What this task involves
Rewrite every line of the records below as a numbered list, skipping blank lines and leaving out the pictures.

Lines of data
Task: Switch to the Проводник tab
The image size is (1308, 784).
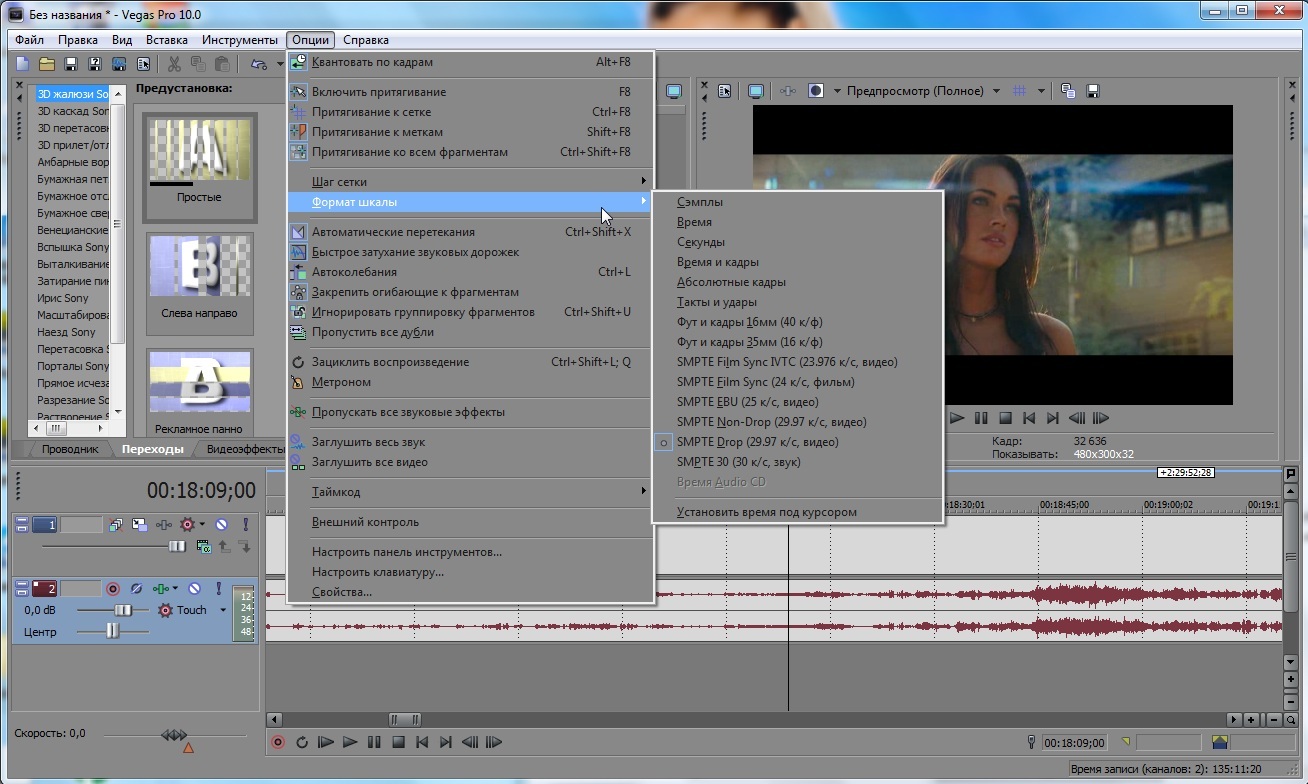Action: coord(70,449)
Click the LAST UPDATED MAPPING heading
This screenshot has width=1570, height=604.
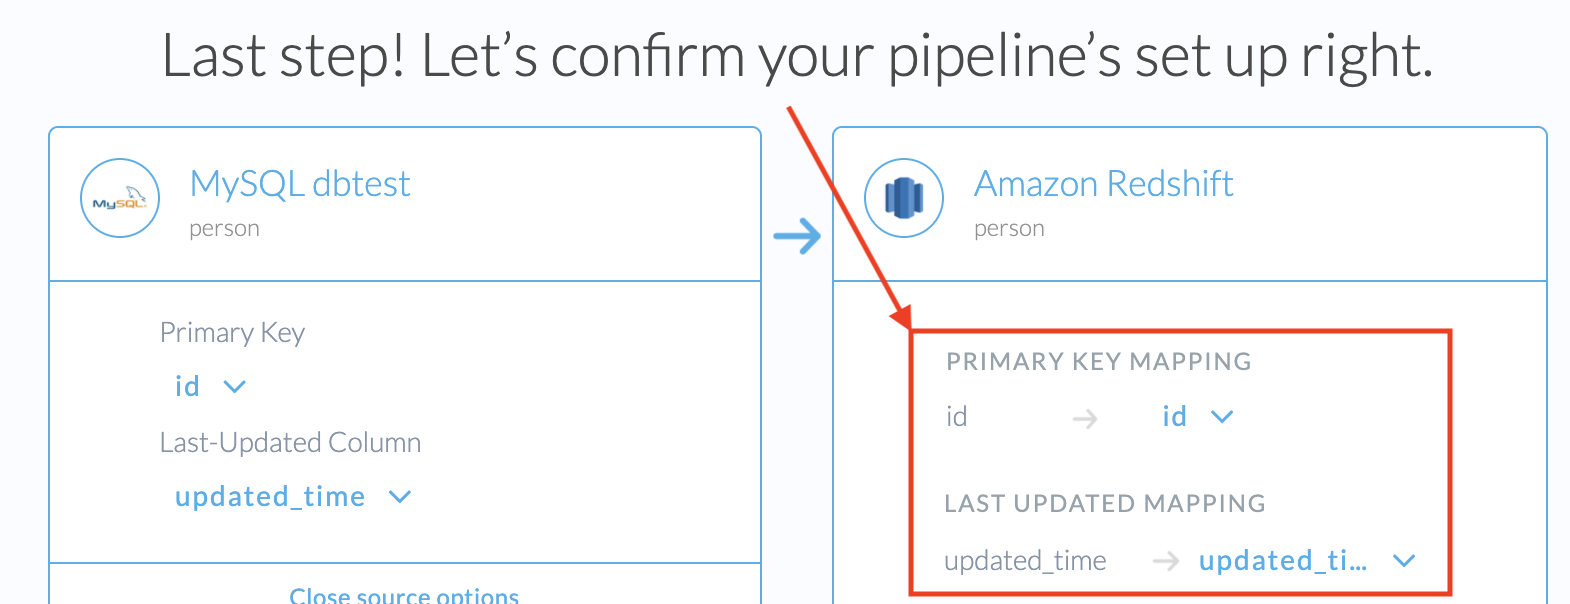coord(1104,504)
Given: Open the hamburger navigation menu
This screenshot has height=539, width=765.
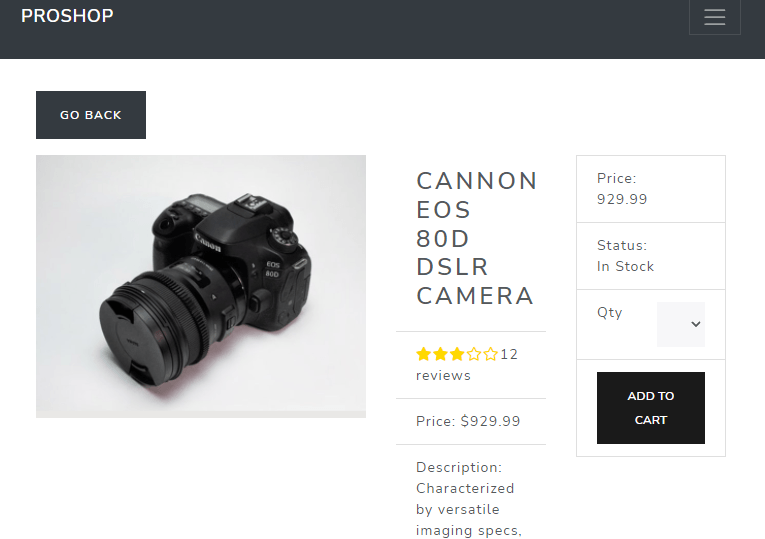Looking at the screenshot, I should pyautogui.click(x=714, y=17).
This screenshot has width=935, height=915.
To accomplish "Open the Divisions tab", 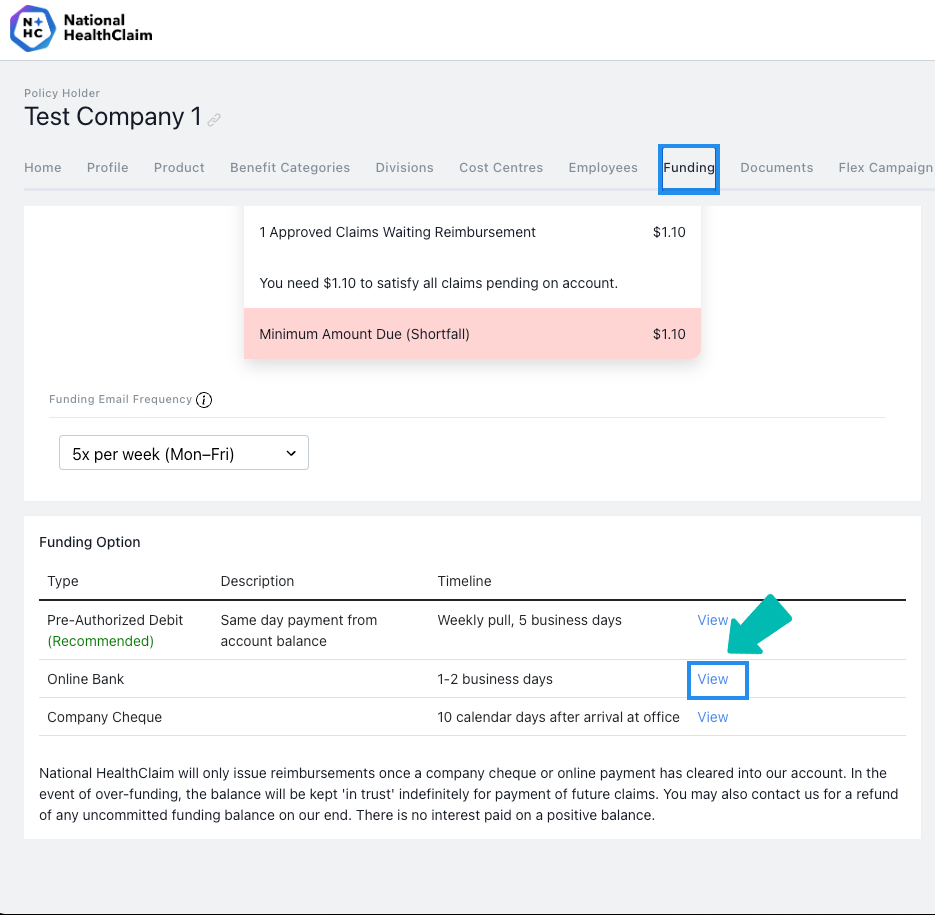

Answer below
1. Task: Switch to the Проводник tab
2. The image size is (1308, 784).
3. Action: coord(70,449)
4. Click the LAST UPDATED MAPPING heading
5. This screenshot has width=1570, height=604.
6. coord(1104,504)
7. Given: Open the hamburger navigation menu
8. This screenshot has height=539, width=765.
9. Looking at the screenshot, I should pyautogui.click(x=714, y=17).
10. This screenshot has width=935, height=915.
11. To accomplish "Open the Divisions tab", 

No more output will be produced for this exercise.